Taxback wants to take its Irish partnership with Airbnb international

Founder Terry Clune also said he may spin off parts of the firm, which employs nearly 1,000.

By Paul O'Donoghue Reporter, Fora

IRISH FIRM TAXBACK.COM is weighing up closer ties with home-sharing giant Airbnb as it launches a new business brand, Immedis.

Yesterday the Taxback Group rebranded one of its divisions as Immedis. The new company will deal with multi-country payroll and tax obligations for large companies.

Speaking to Fora at the launch of the new division, Taxback CEO Terry Clune said that the move makes sense for the wider Taxback Group, which has several different sections that operate quite independently of each other.

He also said that the company is looking to forge closer links with Airbnb after the two formed a partnership earlier this year and added that he is considering spinning off some of Taxback’s divisions into separate companies.

Taxback provides a range of financial services, specialising in tax refunds and returns. Based in Dublin, the company is estimated to have turnover of about €200 million and employs around 950 people in 33 offices around the world.

The Immedis division is aiming to take on about 50 new employees over the next three years and already has several large corporate clients such as Airbus and Irish, listed food company Kerry Group.

US move

Speaking to Fora, Immedis executive director Mark Graham said that the company is already eyeing up an acquisition in the US and that it may look to take on funding from sources besides Taxback.

“We have invested money without going to outside sources to get it to where we want to be. There is a potential acquisition that we’re looking at in the US and that is something that will drive us on in size,” he said.

“It’s a business within our own space. I would say it’s very likely to happen, we’ve had open conversations and a term sheet drawn up. We’ve had an offer on the table. The discussions are ongoing but it’s a very serious move for us.”

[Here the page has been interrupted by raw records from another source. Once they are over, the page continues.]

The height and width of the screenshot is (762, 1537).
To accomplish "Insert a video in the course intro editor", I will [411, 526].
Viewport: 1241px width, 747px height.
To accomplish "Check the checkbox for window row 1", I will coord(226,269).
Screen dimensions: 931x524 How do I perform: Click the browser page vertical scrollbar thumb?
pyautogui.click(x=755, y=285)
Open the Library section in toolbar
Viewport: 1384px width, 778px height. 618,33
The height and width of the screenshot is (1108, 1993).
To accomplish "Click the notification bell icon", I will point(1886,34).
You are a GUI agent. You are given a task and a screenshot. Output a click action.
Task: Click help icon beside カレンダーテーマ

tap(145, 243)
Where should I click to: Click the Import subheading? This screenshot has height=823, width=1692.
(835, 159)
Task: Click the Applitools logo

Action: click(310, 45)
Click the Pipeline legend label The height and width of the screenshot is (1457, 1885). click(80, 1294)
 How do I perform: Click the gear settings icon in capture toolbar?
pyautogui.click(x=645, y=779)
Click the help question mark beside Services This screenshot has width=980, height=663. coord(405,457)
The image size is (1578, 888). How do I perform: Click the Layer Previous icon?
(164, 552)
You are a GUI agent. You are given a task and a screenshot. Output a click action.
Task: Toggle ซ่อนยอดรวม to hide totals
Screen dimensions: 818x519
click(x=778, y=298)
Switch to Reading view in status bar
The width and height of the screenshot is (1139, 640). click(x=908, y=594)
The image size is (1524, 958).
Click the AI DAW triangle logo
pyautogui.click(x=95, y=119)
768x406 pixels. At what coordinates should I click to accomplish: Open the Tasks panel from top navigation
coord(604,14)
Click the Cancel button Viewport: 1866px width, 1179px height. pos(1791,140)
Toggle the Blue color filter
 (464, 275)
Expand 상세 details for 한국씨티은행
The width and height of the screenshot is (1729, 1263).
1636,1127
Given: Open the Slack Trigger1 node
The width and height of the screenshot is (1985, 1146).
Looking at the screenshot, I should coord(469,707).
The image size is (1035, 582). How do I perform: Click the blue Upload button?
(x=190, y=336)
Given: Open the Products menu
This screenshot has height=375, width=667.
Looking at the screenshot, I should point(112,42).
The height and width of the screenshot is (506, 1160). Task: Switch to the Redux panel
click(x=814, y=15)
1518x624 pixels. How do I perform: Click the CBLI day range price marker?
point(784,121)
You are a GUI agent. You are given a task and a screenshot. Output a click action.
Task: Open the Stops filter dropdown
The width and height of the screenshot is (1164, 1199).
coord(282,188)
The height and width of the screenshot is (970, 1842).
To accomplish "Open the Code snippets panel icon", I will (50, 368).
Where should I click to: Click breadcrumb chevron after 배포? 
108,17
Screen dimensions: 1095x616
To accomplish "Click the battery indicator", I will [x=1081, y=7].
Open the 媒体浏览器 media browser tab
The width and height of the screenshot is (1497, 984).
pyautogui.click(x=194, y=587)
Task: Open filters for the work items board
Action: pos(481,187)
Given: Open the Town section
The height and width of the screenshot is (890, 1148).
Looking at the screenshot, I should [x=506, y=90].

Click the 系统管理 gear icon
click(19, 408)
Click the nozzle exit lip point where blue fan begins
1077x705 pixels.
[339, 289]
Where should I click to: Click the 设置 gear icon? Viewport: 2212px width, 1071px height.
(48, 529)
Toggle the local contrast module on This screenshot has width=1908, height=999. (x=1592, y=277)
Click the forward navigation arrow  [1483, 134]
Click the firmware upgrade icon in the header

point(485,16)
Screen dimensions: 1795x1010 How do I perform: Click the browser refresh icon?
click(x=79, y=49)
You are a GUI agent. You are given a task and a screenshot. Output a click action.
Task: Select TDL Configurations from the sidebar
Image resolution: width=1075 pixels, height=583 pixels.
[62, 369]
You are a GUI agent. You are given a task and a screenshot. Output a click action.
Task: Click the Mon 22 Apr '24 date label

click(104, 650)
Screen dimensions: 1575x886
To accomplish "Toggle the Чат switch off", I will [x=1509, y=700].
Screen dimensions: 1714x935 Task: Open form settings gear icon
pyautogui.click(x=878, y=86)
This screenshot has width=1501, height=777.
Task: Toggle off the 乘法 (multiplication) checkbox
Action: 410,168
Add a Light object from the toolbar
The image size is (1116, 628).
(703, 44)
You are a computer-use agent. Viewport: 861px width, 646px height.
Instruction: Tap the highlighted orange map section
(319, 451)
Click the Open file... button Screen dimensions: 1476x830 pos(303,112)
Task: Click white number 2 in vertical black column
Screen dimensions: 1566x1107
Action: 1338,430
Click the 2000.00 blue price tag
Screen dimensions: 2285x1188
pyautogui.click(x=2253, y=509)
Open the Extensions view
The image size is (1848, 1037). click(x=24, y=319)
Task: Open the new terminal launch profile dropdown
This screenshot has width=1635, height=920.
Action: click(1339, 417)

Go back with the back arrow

Immedis Picture Conor McCabe Photography. Mark Graham (centre right) with Taxback CEO Terry Clune (far right)
Source: Conor McCabe Photography Ltd

He added: “We’ll look at something maybe down the line … an investment from a business or from a fund that can help us partner with different companies can give us opportunities in new markets.

Spin-offs

The growth of Immedis represents an increasingly independent division of the Taxback Group, and CEO Clune said that he is becoming more interested in separating the different parts of his business, which includes companies like Kilkenny-based TransferMate.

“Some of them (different sections of Taxback) are growing quite quickly now, I would imagine that we’ll secure investment for them each as they grow and spin off as separate individual companies,” he said.

“They all have their own management teams now, it’s a matter of just scaling the businesses. I’d say in the next year or two we’ll have some kind of news progressing that area. Immedis has the potential to be a huge business.

“(We would look at) growth equity firms, I suppose. Doing a group IPO doesn’t suit the culture that we have here.”

Airbnb

Clune also said the firm is looking to develop its partnership with Airbnb, the US tech firm which allows people to rent out private rooms and properties.

The companies linked up in Ireland after it emerged that many Airbnb users were confused as to whether or not they were liable to pay tax on income they earned from rooms rented out through the app.

airbnb logo 3
Source: OuiShare

Airbnb now refers hosts that sign up with the company to Taxback, where they will get a discount on their first employment income return and rental income return.

“We can provide the service for their hosts and we do it very competitively. We’re looking now to expand that relationship with Airbnb into other jurisdictions,” Clune said.

“Potentially other countries in Europe or in Australia, there are a lot of opportunities. Hosts have this issue in many different countries, and the laws and the situations are different and we are quite proficient as to what the filing needs are.”

He added: “We’re in dialogue at the moment about expanding it, so we’ll see how it goes.

“The Irish tax office requirements are very different in France or Australia, but we have offices in a lot of the same countries where Airbnb are expanding so we think we could potentially partner in lots of jurisdictions.”